Abstract
Background
Composite nasal defects require skin, framework, and lining reconstruction. The forehead flap is an ideal donor for skin coverage because of good color match and excellent donor site healing. Intranasal flaps and grafts are reserved for lining reconstruction of small defects. Locoregional and free flaps are used for larger lining defects, but these may not be ideal or safe. The authors advocate the double forehead flap for large composite defects of the nose in a subset of patients.
Methods
Three men and three women aged 55-87y (average, 74.7y) were treated for composite nasal defects that resulted from cancer (n=5) and trauma (n=1).

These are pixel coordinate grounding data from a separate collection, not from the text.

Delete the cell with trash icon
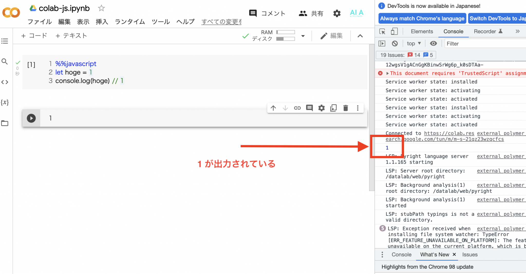The width and height of the screenshot is (526, 274). point(345,108)
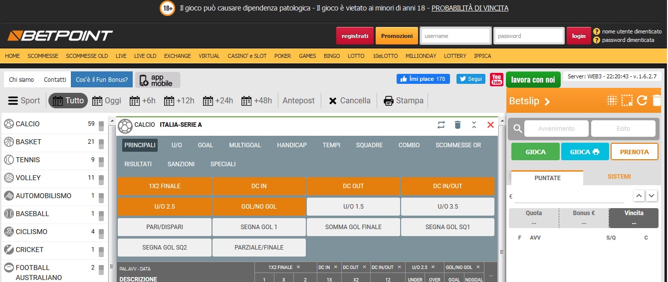Open the MULTIGOAL market tab
The image size is (668, 282).
(245, 145)
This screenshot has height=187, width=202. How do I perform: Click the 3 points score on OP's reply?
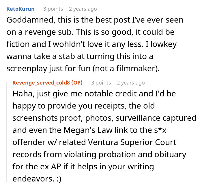click(x=101, y=83)
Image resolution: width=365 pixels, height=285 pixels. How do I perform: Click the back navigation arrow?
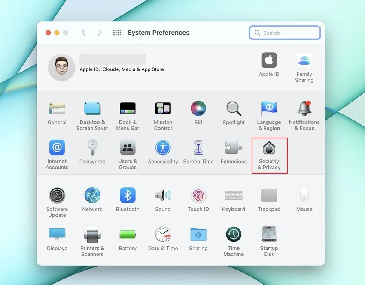84,32
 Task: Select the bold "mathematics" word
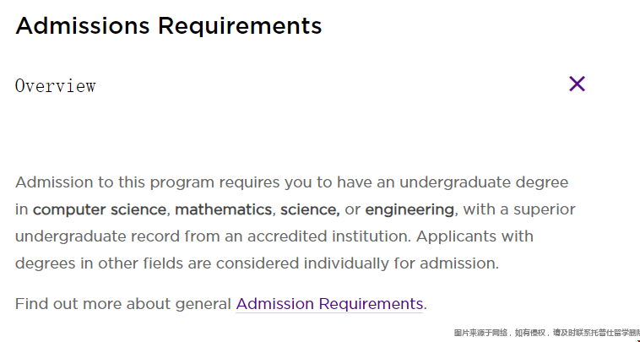click(x=224, y=209)
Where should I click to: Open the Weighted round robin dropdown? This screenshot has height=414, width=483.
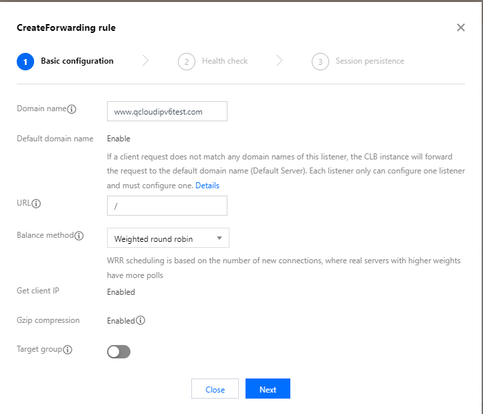point(167,238)
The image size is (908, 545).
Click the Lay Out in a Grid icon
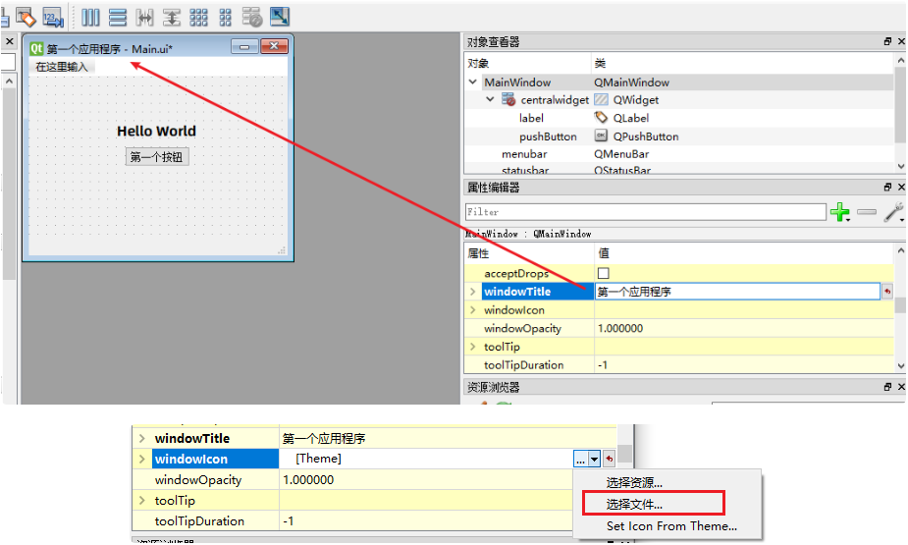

Skin and lining defects were greater than 2cm in every dimension. Double forehead flaps were raised in stages (n=1) or simultaneously (n=5), and nasal reconstruction was performed in two (n=1) or three stages (n=5).
Results
Patients were followed for 19.3mo (range, 13-24mo). Donor sites of flaps raised in stages healed after 3 months. When flaps were raised together, healing required 5-13 months (average, 7.6 months). There were no partial or complete flap losses. No patients had infection, hematoma, or nerve injury. Satisfactory aesthetic results were achieved in every case.
Conclusion
The authors advocate the double forehead flap for large composite nasal defects in patients who are not suitable candidates for nasolabial flaps and those that may not tolerate free tissue transfer. The pros of this method must be weighed against the cons, which include prolonged donor site healing and elimination of the contralateral forehead flap.